Predictive Analytics Marketplaces: Viable Solution to the Data Scientist Shortage Crisis?
We examine strengths and weaknesses of several approaches for alleviating the shortage of data scientists.
The current shortage of data scientists is a widely discussed and well documented topic. It was thrust into the limelight with the May 2011 Mckinsey Global Institute report, which claimed that “by 2018, the United States alone could face a shortage of 140,000 to 190,000 people with deep analytical skills as well as 1.5 million managers and analysts with the know-how to use the analysis of big data to make effective decisions”.
These estimates may yet turn out to be on the higher side (read the recent KDnuggets article “How Many Data Scientists are out there?” for an in-depth analysis), but the shortage is real. Sensing an opportunity, the industry has responded with two approaches:
Approach One: Create More Data Scientists
This is the more straight forward approach. Many universities and training schools have begun to offer degree and certificate programs in Data Science.
See KDnuggets Analytics, Data Minining, Data Science Certificates for a comprehensive list. Further, the catalogs of companies offering massive open online courses (MOOCs) such as Udemy, Pluralsite, Coursera and Udacity now include courses in Data Science.
Approach Two: Predictive Analytics Tools for Non-Data Scientists
Many companies (startups as well as established ones) are offering tools that are trying to empower semi-technical business users to do predictive analytics on their own i.e. unassisted by professional data scientists. These tools are targeted at users who do not have formal training or expertise in areas such as statistical analysis, data mining, predictive analytics and machine learning, but are reasonably proficient with Microsoft Excel like solutions.
These companies often state their mission as “democratizing predictive analytics” and refer to their offerings variously as the “last mile of business analytics” or “Excel for data science” or “self-service predictive analytics”. In all cases they all have the same fundamental approach to solving the data scientist shortage issue: swell the population of those capable of doing data science by converting semi-technical business users into data scientists through tools that have a shorter learning curve.
While the two listed approaches are indeed doing their part to address the data science shortage issue, there are not sufficient by themselves. We need to explore additional approaches.
Approach Three: Make Data Scientists More Productive with Predictive Analytics Marketplaces
Marketplaces, enable data scientist to promote, showcase and sell pre-built, proven predictive analytics solutions to a global community of buyers. At the risk of oversimplification, one can think of these marketplaces as ‘Apple iTunes’ or’ Google Play’ specifically optimized, and engineered, for predictive analytic solutions.
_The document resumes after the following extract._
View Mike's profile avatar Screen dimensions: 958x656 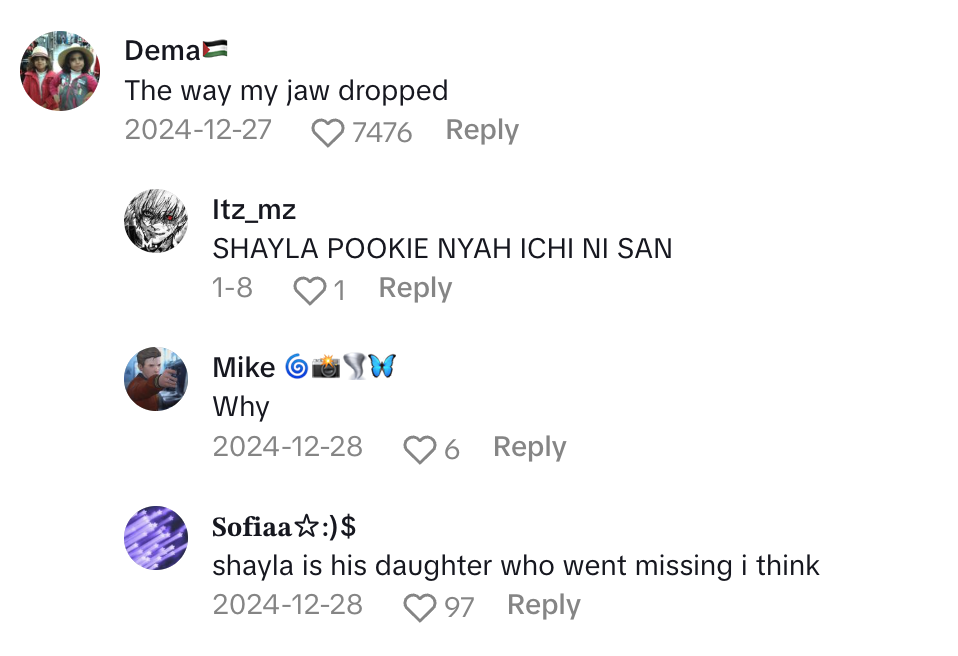pos(156,379)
This KDnuggets article lists some of the marketplaces currently operating.
Build Once, Reuse Many Times
The current situation is that data scientists build one-off, custom models from scratch every time. This is truer for consultants who build custom solutions for their customers. A data scientist will often build from scratch, even if he or she had built a similar model, for a similar business problem, for another customer previously. As a result over the course of their careers, much of the work of data scientists is highly duplicative making data scientists inefficient when considering their overall productivity.
A prediction marketplace enables a data scientist to create a model just once and then repeatedly customize the model, rather than start from scratch each time. With an efficient marketplace, over the same period, a data scientist can build many more different models for different customers, compared to repeatedly recreating the same models from scratch.
We also expect that a marketplace will enable data scientists to more easily monetize their intellectual property which hopefully will encourage more data scientists to enter the marketplace to produce more innovative predictive analytics solutions.
Reduce Risk of Failure
The efforts of data scientists are largely considered to be wasted when their prediction models fail to deliver on the desired business value. According to some experts almost half of all predictive analytics projects suffer this fate. Predictive analytics marketplaces can significantly reduce this risk by enabling data scientists to start with a proven pre-built model that has fewer unknowns than a model built entirely from scratch.
Predictive Analytics Marketplaces: Can They Really Make a Difference?
At this early stage it is difficult to know how much of an impact predictive analytics marketplaces can have in addressing the data scientist shortage issue. A lot depends on whether:
- Data scientists can build reusable prediction models i.e. models that are tolerant to deviations in the datasets and therefore can be used with datasets that differ from each other slightly, without requiring extensive customization.
- Marketplaces can develop sustainable business models.
- Marketplaces are accepted by the global community of data scientists, which depends partly on marketing, evangelism and execution.
It is early days and we have ways to go, but the journey promises to be exciting and certainly worth the effort.
Madhu M. Reddy is the CEO & Founder of Snap Analytx. Previously, he held senior positions at Microsoft, Oracle, and HP.